Philosophers who spoke of foundations for relational properties emphasized the role of quantity and action as foundations.⁸ “Since relation [i.e. relational property] has the weakest existence, because it consists only in being related to another, it is necessary for a relation to be grounded upon some other accident. . . . Now relation is primarily founded upon two things which have an ordination to another, namely quantity and action. For quantity can be a measure of something external, and an agent pours out its action upon another.”⁹ Having already said something about a relational property based on quantity, let us turn to one based on action.

The relational property parent of Otto belongs to Hugo since Hugo has as one of his components a mating action and since one of Otto’s components is his existence, which comes about as a result of the mating action.¹⁰ The foundational components of Hugo’s relational property are his act of mating and Otto’s existence. Now it will be objected that the fact that Hugo mated and Otto exists does not logically imply that Otto was the offspring. Only if we add that Otto’s existence came about as a result of the mating can this logically follow.

But it was not claimed that the implication from foundations to relational properties had to be of this logical character.
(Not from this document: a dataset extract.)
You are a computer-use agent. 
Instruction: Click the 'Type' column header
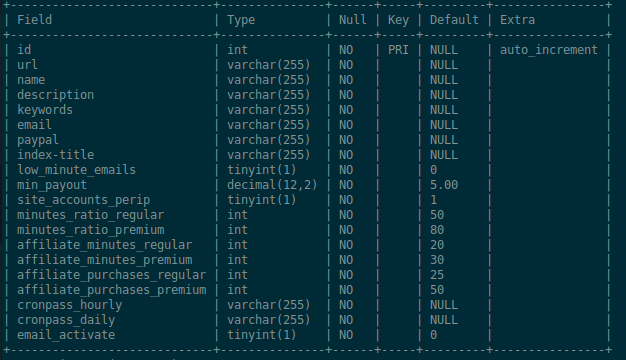241,20
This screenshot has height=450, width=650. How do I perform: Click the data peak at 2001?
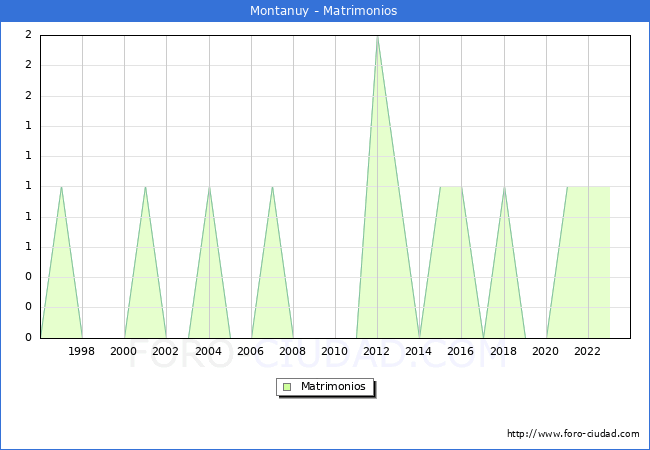pos(145,187)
All I have claimed is that the presence of certain components, by being the ontological base for relational properties, implies the presence of certain relational properties. In the special case of Hugo, his mating and Otto’s existence are physically, though not logically, sufficient for his being a parent of Otto. If we had to rely on the existence of the relation comes to be as a result of between Otto’s existence and Hugo’s mating for it to be the case that Hugo did beget Otto, then Hugo would not only have to mate but he would also have to act to bring about this relation in order for him to acquire the relational property. To avoid the regress implied here, the action of mating and the component of existence (it can be a component without being a property) must be the foundations for the relational property parent of Otto.
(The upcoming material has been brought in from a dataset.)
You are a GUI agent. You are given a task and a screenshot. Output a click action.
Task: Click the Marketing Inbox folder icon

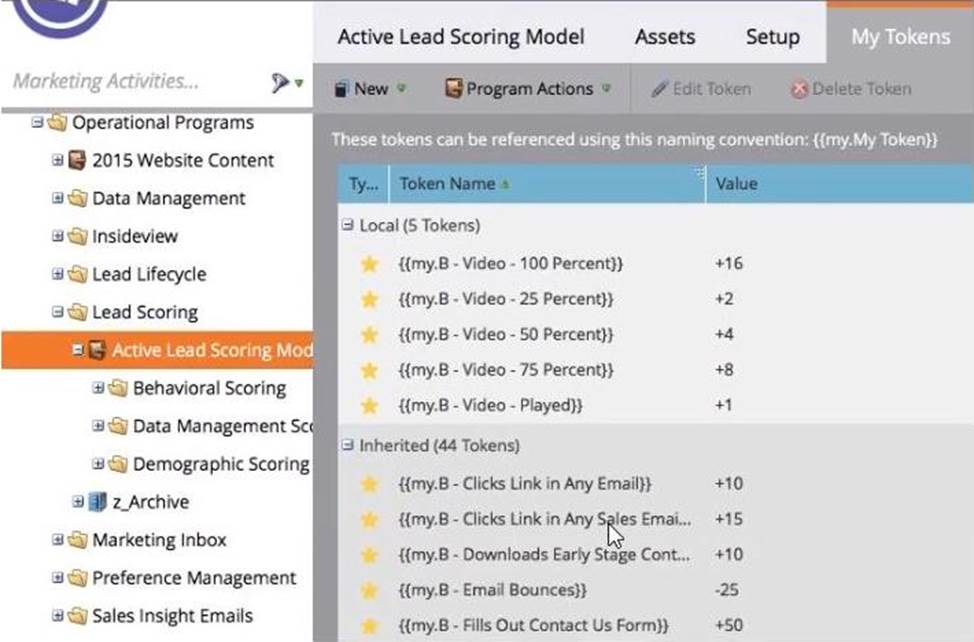pyautogui.click(x=77, y=540)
It is important to keep in mind that relational properties in respect to distinct individuals─say, parent of Otto as compared with parent of Felix─are not similar. Hugo’s mating and Otto’s existence imply Hugo’s being the parent of Otto. This does not mean that Hugo’s mating and Felix’s existence lead to Hugo’s being the parent of Felix, for clearly Barnabas may be the male parent of Felix. Given the first implication, the second might well hold if the relation parent of were a component signified by a part of each of the consequents, which it is not. Since, however, the relational properties parent of Otto and parent of Felix are dissimilar, the second implication need not hold. Our principles do not lead to the absurdity that Hugo is everyone’s parent.
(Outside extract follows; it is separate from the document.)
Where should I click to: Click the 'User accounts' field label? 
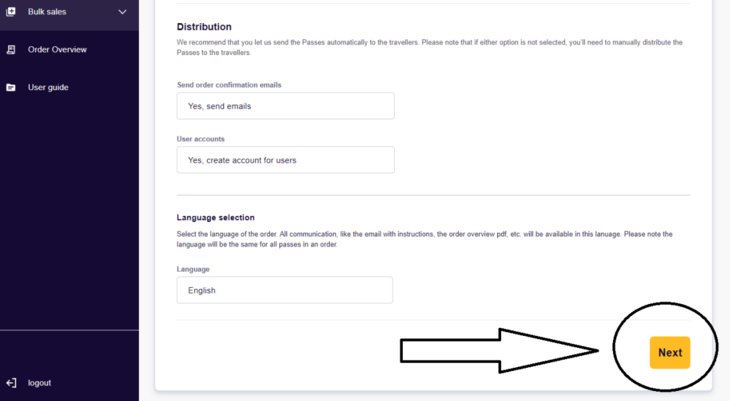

Conversely, even though Hugo’s mating and Otto’s existence lead to Hugo’s being a parent of Otto, it does not follow that Barnabas’s mating and Otto’s existence lead to Barnabas' being a parent of Otto. For, despite linguistic similarity, parent of Otto as had by Hugo is correlative with child of Hugo and would thus not be similar to parent of Otto as had by Barnabas, if contrary to fact Otto could have two male parents. For as had by Barnabas parent of Otto would be correlative with the clearly dissimilar property child of Barnabas. So our principles do not lead to the absurdity that Otto is the child of everyone who mates.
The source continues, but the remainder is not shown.